There are many sources of a moat. Learn about the factors that can give a company an edge over its competitors, such as scale, switching cost, unique brands and intellectual property. This will help you to identify them in the companies that you are researching.

4. Set a fair price on the stock

After narrowing down your list to stocks that have a strong competitive edge, it's time for you to begin looking at stock price.
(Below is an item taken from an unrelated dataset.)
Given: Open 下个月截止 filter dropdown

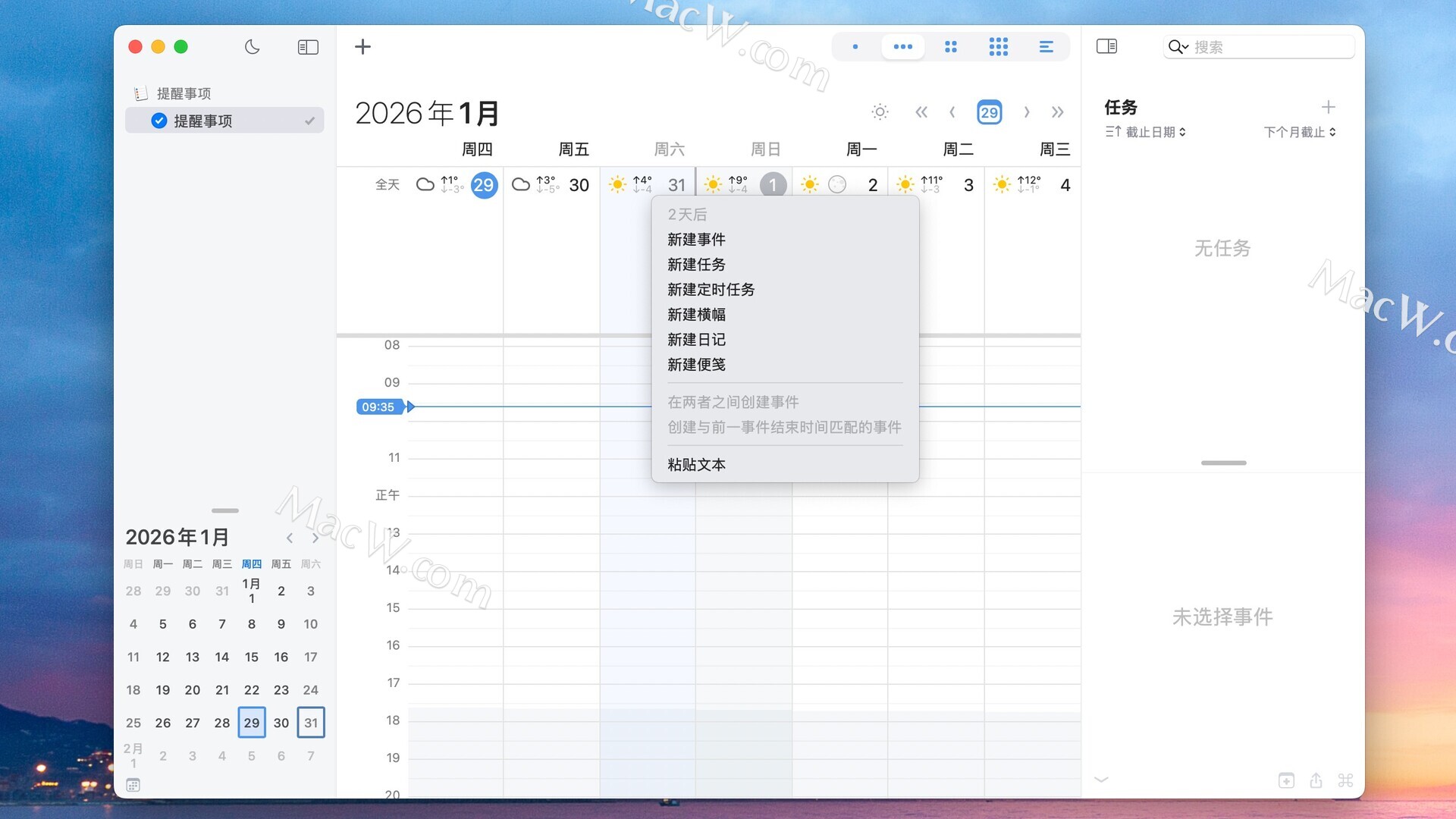Looking at the screenshot, I should [1300, 132].
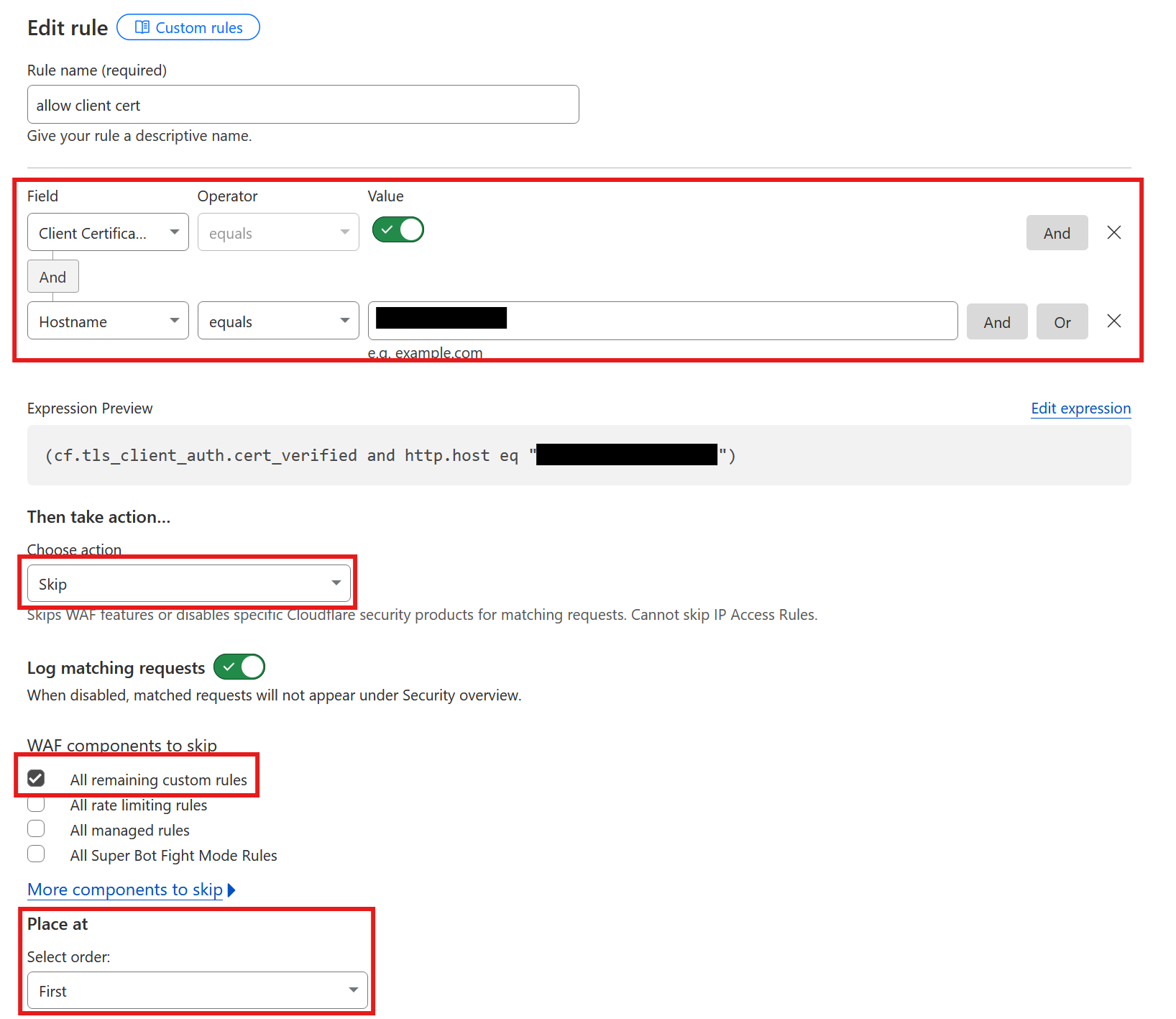Expand the More components to skip arrow

pyautogui.click(x=231, y=890)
There are many ways to assess a stock's current value and determine if it is a good investment. Here are some:

5. Stocks with a safety margin should be purchased

Stock picking involves buying companies that are trading below your estimates for a fair price. This is your margin for safety. This means that if you aren't satisfied with your valuation, you can avoid big losses by purchasing at a lower price than your fair value. This is another reason Warren Buffett has been a successful investor.

A stock with strong earnings and an optimistic outlook might not require a large margin of safety. You'll likely be fine if you take 10% off your target stock price.

You may need a greater margin of safety for growth stocks that have less predictable earnings. Depending on your confidence in your valuation, aim for 15%-30%. This ensures that you are protected if something doesn't go according to plan.

You don't have to pay the lowest possible price for stock. You can trust that you did all the research required to make an informed decision. If the price is right, then take it.

You're sure to make winning investments if you follow these steps.